Role of TRPP2 and TRPV4 in the pathogenesis of pronephric cysts in zebrafish. (A) Wild-type larva (55 hpf) with histologically normal glomerulus (inset, arrow) and adjacent tubules. Bars, 500 μm. (B) Disruption of TRPP2 function in pkd2 morpholino (pkd2MO)-injected larva (55 hpf) results in dorsally flexed curly tail, hydrocephalus (arrowhead), and pronephric cyst formation (arrow), which is confirmed histologically. The pronephric tubules are dilated (inset, *) and the glomerulus is stretched (inset, arrow). (C) trpv4 morphant larva (55 hpf) show hydrocephalus (arrowhead) but lack pronephric cysts (grouped data are shown in E). The effect of the trpv4 splice morpholino was verified by RT-PCR (inset) from single embryo total RNA (55 hpf), with nested primers in flanking exons yielding a 400-bp amplicon in wild-type embryos (middle lane) and an additional shorter amplicon in the morphant embryo (right lane; 100 bp marker, left lane). Sequencing revealed an in-frame deletion of the whole seventh coding exon (93 bp) and therefore the loss of most of the second transmembrane domain.
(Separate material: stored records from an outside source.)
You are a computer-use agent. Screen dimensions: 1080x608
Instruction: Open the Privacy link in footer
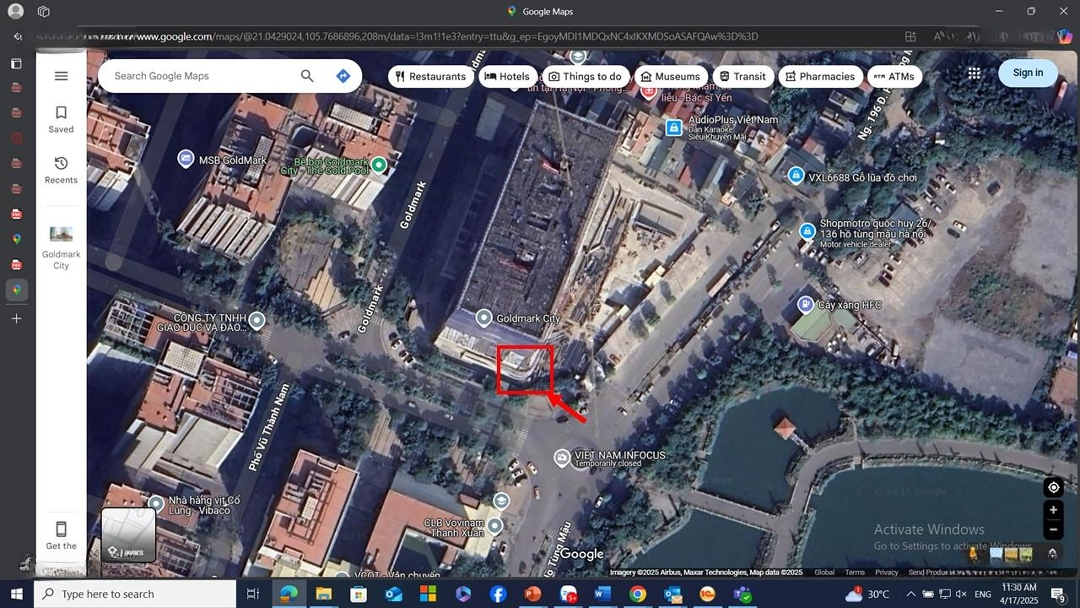886,573
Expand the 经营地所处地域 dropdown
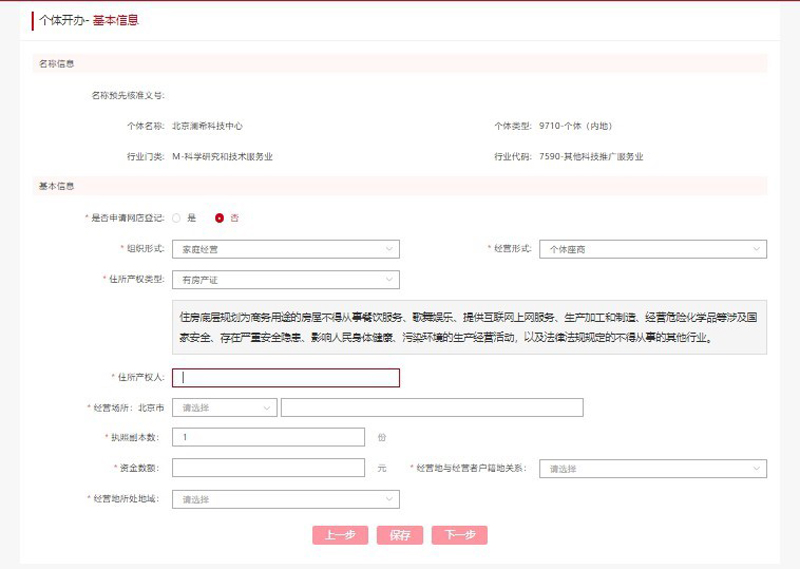800x569 pixels. 285,499
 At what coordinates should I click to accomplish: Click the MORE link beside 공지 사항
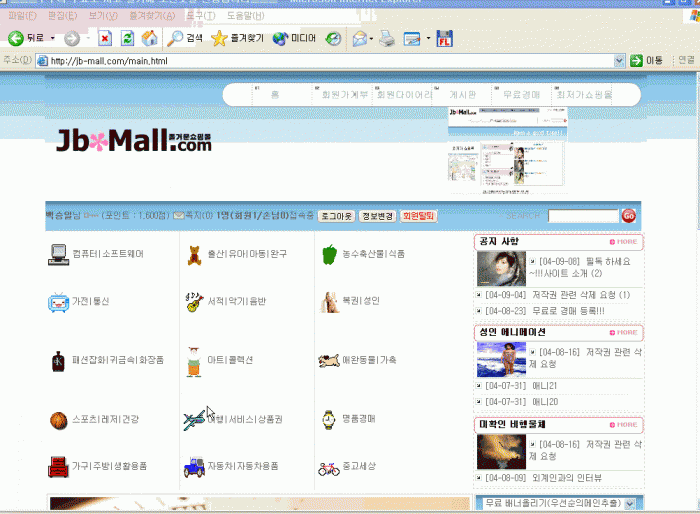[624, 242]
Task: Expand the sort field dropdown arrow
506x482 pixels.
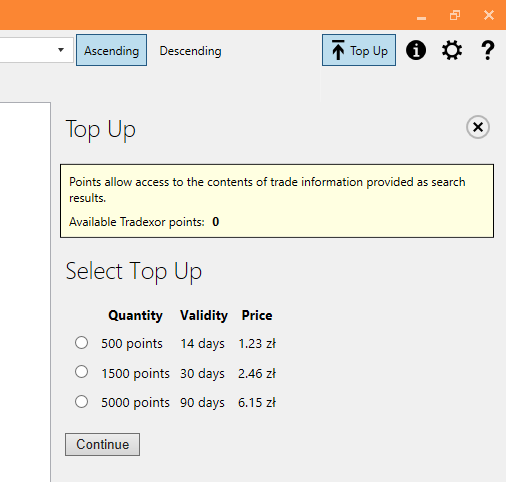Action: (x=61, y=50)
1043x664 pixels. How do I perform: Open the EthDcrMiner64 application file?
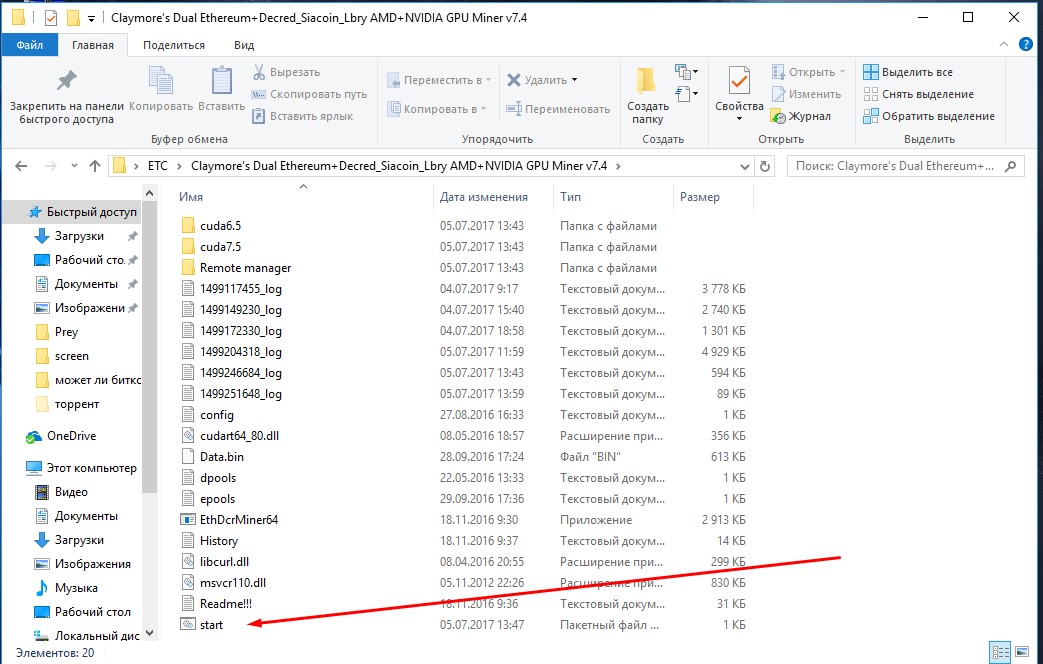[x=238, y=520]
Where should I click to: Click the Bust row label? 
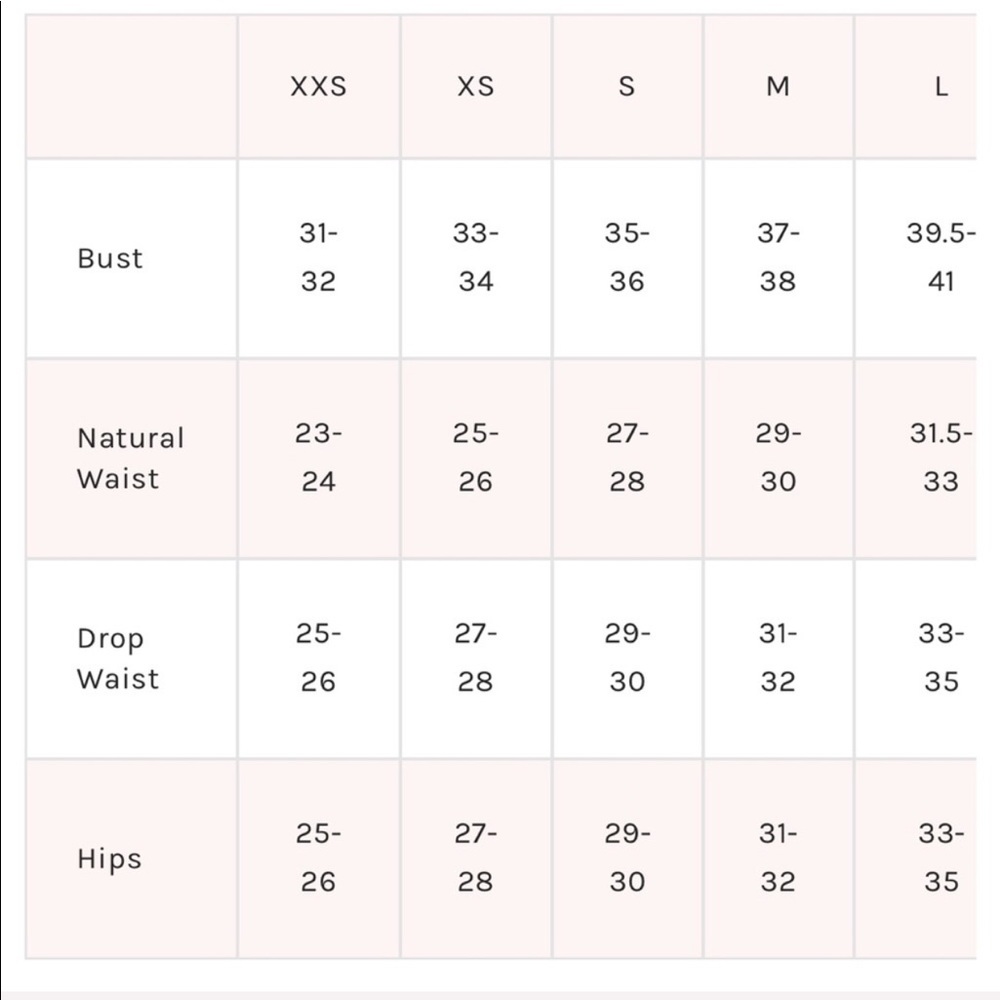pos(110,258)
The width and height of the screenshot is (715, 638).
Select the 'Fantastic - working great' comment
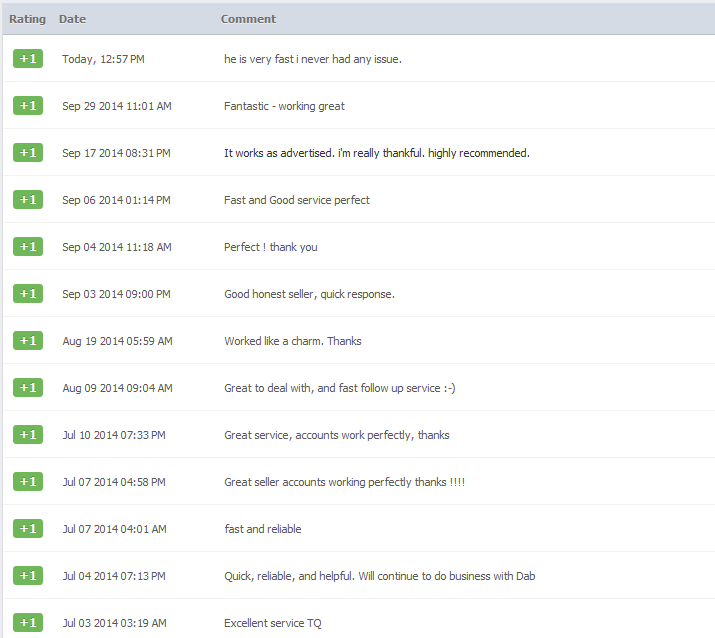click(x=284, y=106)
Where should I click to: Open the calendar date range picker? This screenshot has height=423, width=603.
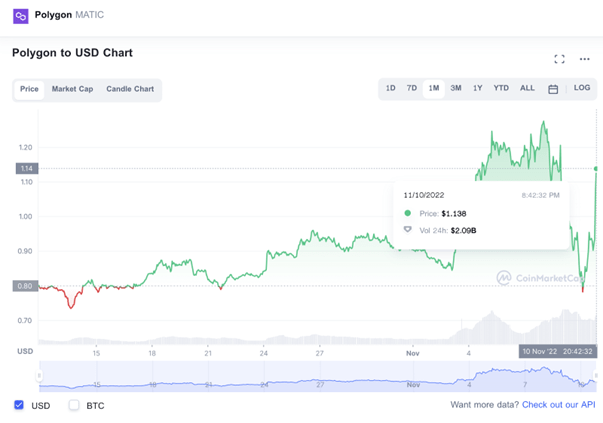[x=553, y=89]
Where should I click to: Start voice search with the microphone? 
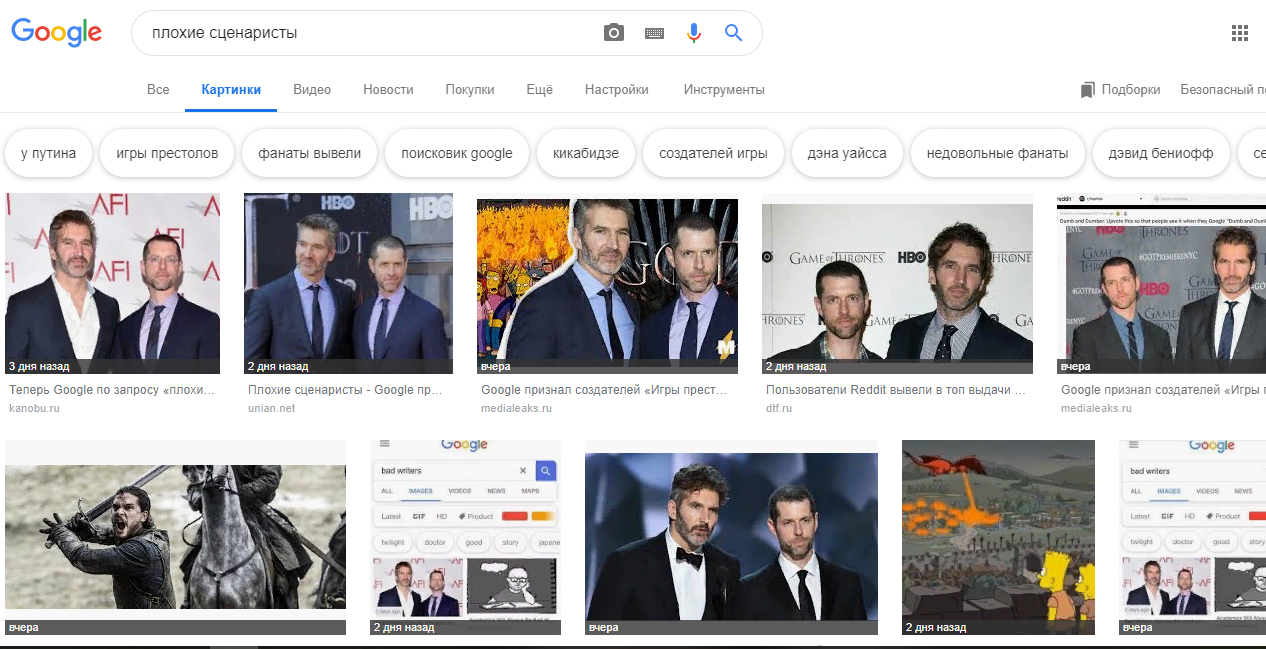point(693,33)
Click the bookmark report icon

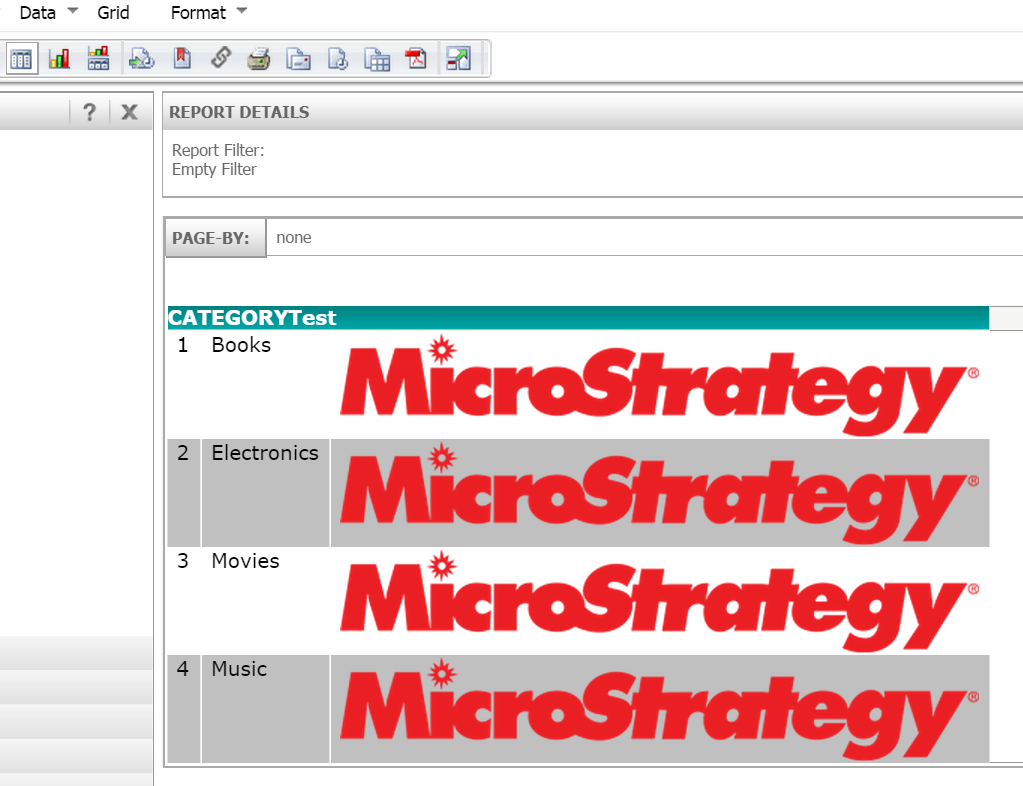point(181,59)
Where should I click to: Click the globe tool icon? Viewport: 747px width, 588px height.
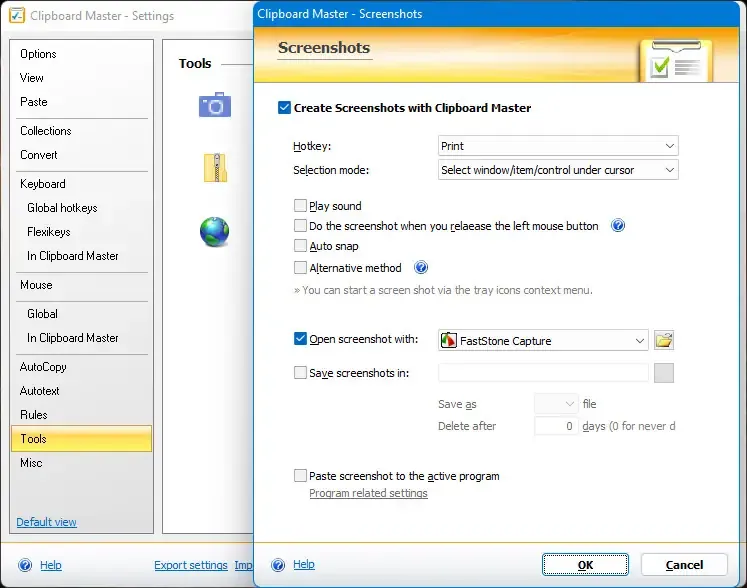(x=214, y=232)
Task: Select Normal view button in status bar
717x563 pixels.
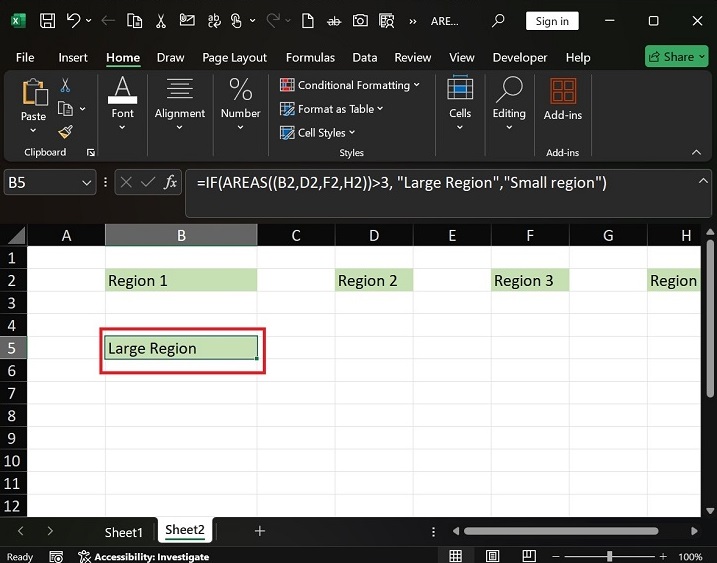Action: (456, 556)
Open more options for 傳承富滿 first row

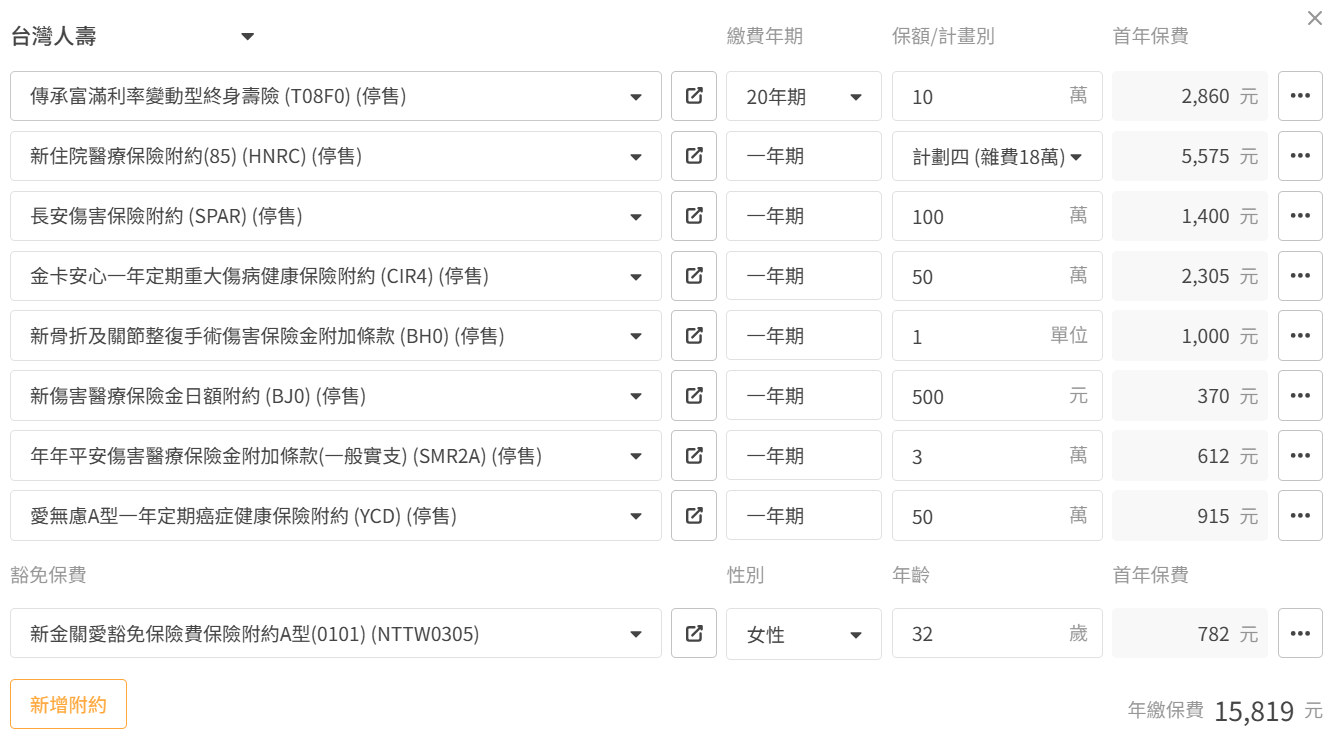click(1300, 96)
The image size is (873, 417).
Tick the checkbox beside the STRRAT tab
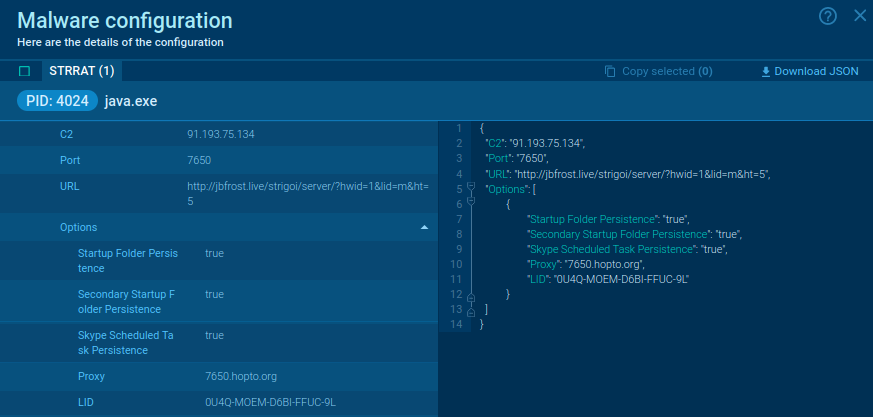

Higher trpv4MO doses led to substantial increase of lethality in the injected embryos. To examine an interaction between the two proteins with respect to cyst formation, the embryos were injected with both morpholinos. (D) With two morpholinos, pkd2MO and trpv4MO, the coinjected embryo (55 hpf) shows a pronephric cyst (arrow). For the coinjection, the dose of the pkd2MO was titrated to levels at which the occurrence of cysts is very low, and trpv4MO was added in a medium dose with low lethality. The additive effect showed no significant increase in incidence of cysts, as is shown in the bar graph (F).

Figure 5.

TRPP2 and TRPV4 form a thermosensory complex in vitro and in vivo. (A) Analysis of TRP channel whole-cell currents under voltage clamp (V_c) conditions. Currents were recorded in X. laevis oocytes injected with cRNA encoding TRPP2 and/or TRPV4. Representative inward currents at 20°C or 39°C are shown. (B) Summary of data acquired in A. Asterisks indicate significant differences in the temperature-activated whole cell conductance (ΔG) compared with water-injected control oocytes; §, significant differences between data as indicated (n = 4, 4, 4, and 6, respectively). (C) Current-voltage (I–V) relations for oocytes expressing TRPV4 or TRPV4 and TRPP2 (D; gray: 20°C; black: 39°C). (E) Tail withdrawal latencies after immersion into a water bath at moderately hot temperatures were measured in mice of the indicated genotypes (n = 10 per genotype; asterisk indicates significant difference compared with wild-type [WT] and TRPV4^+/− mice; §, significant difference from TRPP2^+/− mice). (F) Tail withdrawal latencies at noxiously hot temperatures (n = 10 per genotype). Error bars represent mean values ± SEM.